- AIM -
Edit the lines from the beginning through the line containing "pos(344,389)", inclusive, changing every "Instruction" to "Directive" and leaving everything else as it is.

(Records for locating described items)
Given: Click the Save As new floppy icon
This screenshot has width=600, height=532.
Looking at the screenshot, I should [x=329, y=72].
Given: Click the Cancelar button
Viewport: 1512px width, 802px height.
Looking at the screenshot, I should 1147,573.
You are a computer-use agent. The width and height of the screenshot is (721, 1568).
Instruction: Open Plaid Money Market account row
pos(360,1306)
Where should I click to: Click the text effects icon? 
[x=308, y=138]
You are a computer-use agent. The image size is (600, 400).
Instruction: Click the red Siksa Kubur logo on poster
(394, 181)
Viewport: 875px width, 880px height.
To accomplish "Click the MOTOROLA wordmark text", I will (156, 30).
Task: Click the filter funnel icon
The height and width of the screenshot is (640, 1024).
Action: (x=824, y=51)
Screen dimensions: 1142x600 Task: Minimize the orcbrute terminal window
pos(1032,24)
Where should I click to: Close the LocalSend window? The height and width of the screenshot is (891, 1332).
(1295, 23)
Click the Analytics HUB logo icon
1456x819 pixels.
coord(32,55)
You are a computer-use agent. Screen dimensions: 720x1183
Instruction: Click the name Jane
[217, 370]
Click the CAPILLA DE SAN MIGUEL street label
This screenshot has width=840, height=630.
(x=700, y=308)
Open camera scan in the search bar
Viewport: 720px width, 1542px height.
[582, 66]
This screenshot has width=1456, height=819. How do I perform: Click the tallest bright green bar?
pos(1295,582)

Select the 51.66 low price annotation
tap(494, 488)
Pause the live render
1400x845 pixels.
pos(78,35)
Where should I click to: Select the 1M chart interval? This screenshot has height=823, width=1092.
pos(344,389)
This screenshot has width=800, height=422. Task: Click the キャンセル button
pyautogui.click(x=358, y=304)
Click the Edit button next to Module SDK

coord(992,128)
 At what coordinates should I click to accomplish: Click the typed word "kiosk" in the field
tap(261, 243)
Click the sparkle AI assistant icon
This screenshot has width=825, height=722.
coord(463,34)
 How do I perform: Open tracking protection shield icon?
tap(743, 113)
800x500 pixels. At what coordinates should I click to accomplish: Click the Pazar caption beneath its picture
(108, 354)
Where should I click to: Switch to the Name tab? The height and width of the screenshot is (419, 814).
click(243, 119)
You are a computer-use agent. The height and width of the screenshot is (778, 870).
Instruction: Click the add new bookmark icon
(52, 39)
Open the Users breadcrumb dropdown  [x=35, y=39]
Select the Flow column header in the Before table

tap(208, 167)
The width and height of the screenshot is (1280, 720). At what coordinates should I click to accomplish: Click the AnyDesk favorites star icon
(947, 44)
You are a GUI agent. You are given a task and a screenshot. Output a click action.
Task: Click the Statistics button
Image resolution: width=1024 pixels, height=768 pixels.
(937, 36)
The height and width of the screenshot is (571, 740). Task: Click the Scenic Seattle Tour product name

- OUTPUT -
Given: Click the Save As new floppy icon
This screenshot has width=600, height=532.
Looking at the screenshot, I should [x=329, y=72].
Given: Click the Cancelar button
Viewport: 1512px width, 802px height.
Looking at the screenshot, I should 1147,573.
You are a computer-use agent. The width and height of the screenshot is (721, 1568).
Directive: Open Plaid Money Market account row
pos(360,1306)
Where should I click to: Click the text effects icon? 
[x=308, y=138]
You are a computer-use agent. The image size is (600, 400).
Directive: Click the red Siksa Kubur logo on poster
(394, 181)
Viewport: 875px width, 880px height.
To accomplish "Click the MOTOROLA wordmark text", I will (156, 30).
Task: Click the filter funnel icon
The height and width of the screenshot is (640, 1024).
Action: (x=824, y=51)
Screen dimensions: 1142x600 Task: Minimize the orcbrute terminal window
pos(1032,24)
Where should I click to: Close the LocalSend window? The height and width of the screenshot is (891, 1332).
(1295, 23)
Click the Analytics HUB logo icon
1456x819 pixels.
coord(32,55)
You are a computer-use agent. Screen dimensions: 720x1183
Directive: Click the name Jane
[217, 370]
Click the CAPILLA DE SAN MIGUEL street label
This screenshot has width=840, height=630.
(x=700, y=308)
Open camera scan in the search bar
Viewport: 720px width, 1542px height.
[582, 66]
This screenshot has width=1456, height=819. How do I perform: Click the tallest bright green bar?
pos(1295,582)

Select the 51.66 low price annotation
tap(494, 488)
Pause the live render
1400x845 pixels.
pos(78,35)
Where should I click to: Select the 1M chart interval? This screenshot has height=823, width=1092.
pos(344,389)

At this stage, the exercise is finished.